Today, manufacturers are investing heavily in encouraging consumers to adopt battery-powered options, particularly as regulations become more stringent. In fact, many individuals and businesses have already transitioned to electric alternatives voluntarily or due to local regulations.
Moreover, various cities and towns nationwide have implemented bans or restrictions on gas-powered equipment, including those in Naples, Florida and Washington, DC. Their decisions emphasize growing awareness and action toward cleaner and quieter lawn maintenance practices.

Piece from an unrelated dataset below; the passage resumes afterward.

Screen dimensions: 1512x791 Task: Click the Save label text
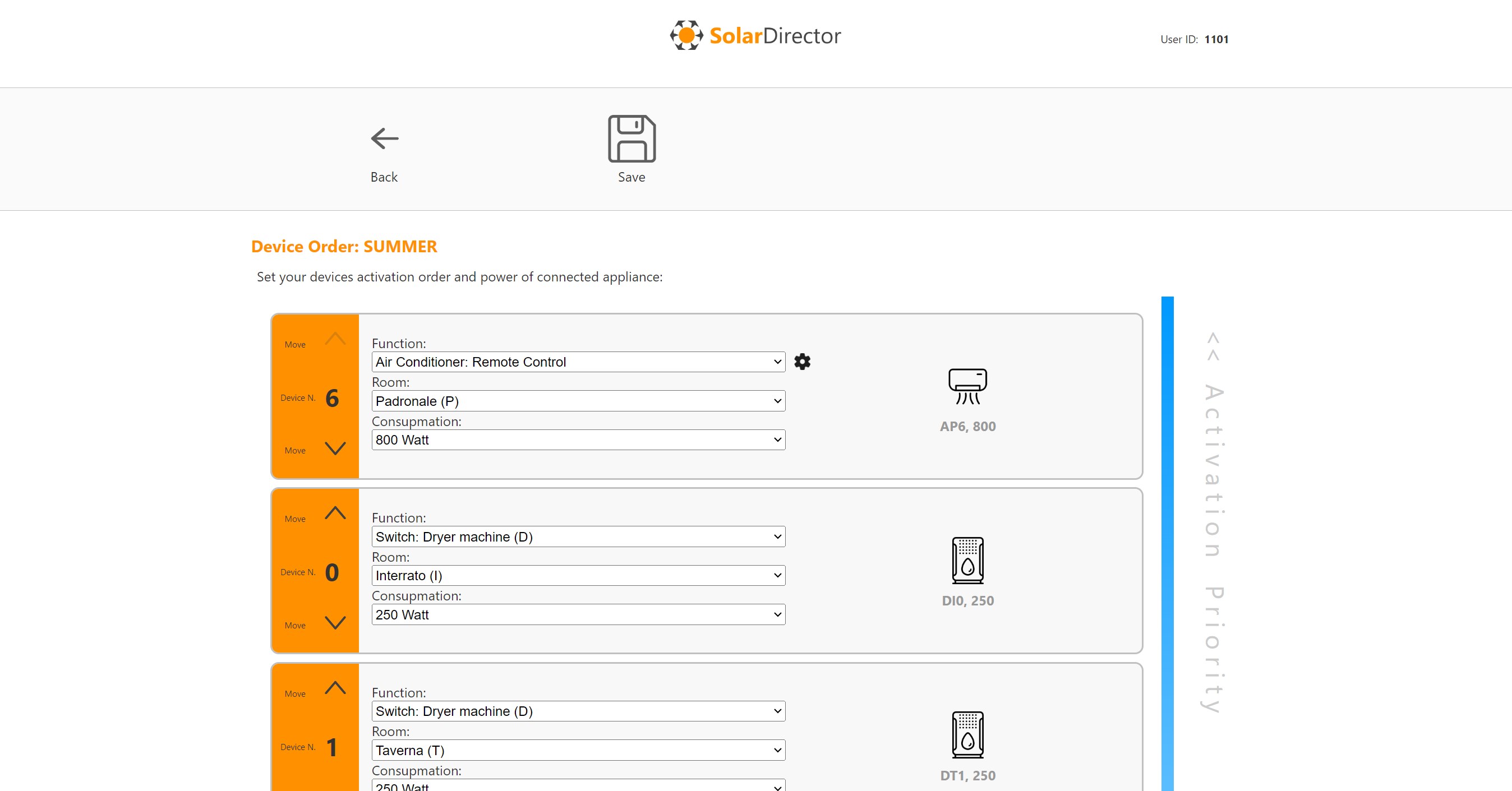click(631, 177)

The Big Push for Electrifying Appliances
The movement towards electric lawn equipment is gaining momentum, driven by incentives provided by local governments and evidenced by an uptick in sales of electric tools. This shift reflects an acknowledged reality among lawn equipment manufacturers: the future lies in battery power.
While companies like Stanley Black & Decker Inc. aren’t entirely eliminating gas-powered equipment, they are prioritizing electrified devices.
Other manufacturers, like Husqvarna and Honda, are focusing on innovations like robotic mowers and autonomous, battery-powered equipment, designed to navigate and maintain lawns efficiently.
However, not everyone is readily embracing this transition to electrification, particularly because of the costs. Electric tools can come with a price premium of up to 25% for hand-held grass cutters and 50% for push mowers compared to their gas-powered counterparts.
Concerns also revolve around the performance, durability, battery life, and charging limitations of electric models, especially for extensive landscaping tasks.
The California rule banning the sale of new gasoline-powered lawn equipment in 2024 aims to drive this transition without prohibiting the use of existing gas-powered tools. The new policy also allocates $30 million for rebates and programs to aid landscapers in shifting to zero-emission equipment.
Just last month, the state enacted the nation’s first-of-its-kind climate disclosure law that requires companies to report on their carbon emissions and climate-related financial risks.
The lawmaker behind the new legislation, Marc Berman, envisions a broader implication beyond landscaping. He hopes it will pave the way for more aggressive policies targeting gas-powered appliances like heaters and pumps. The ultimate goal is to achieve significant reductions in air pollutants and greenhouse gas emissions.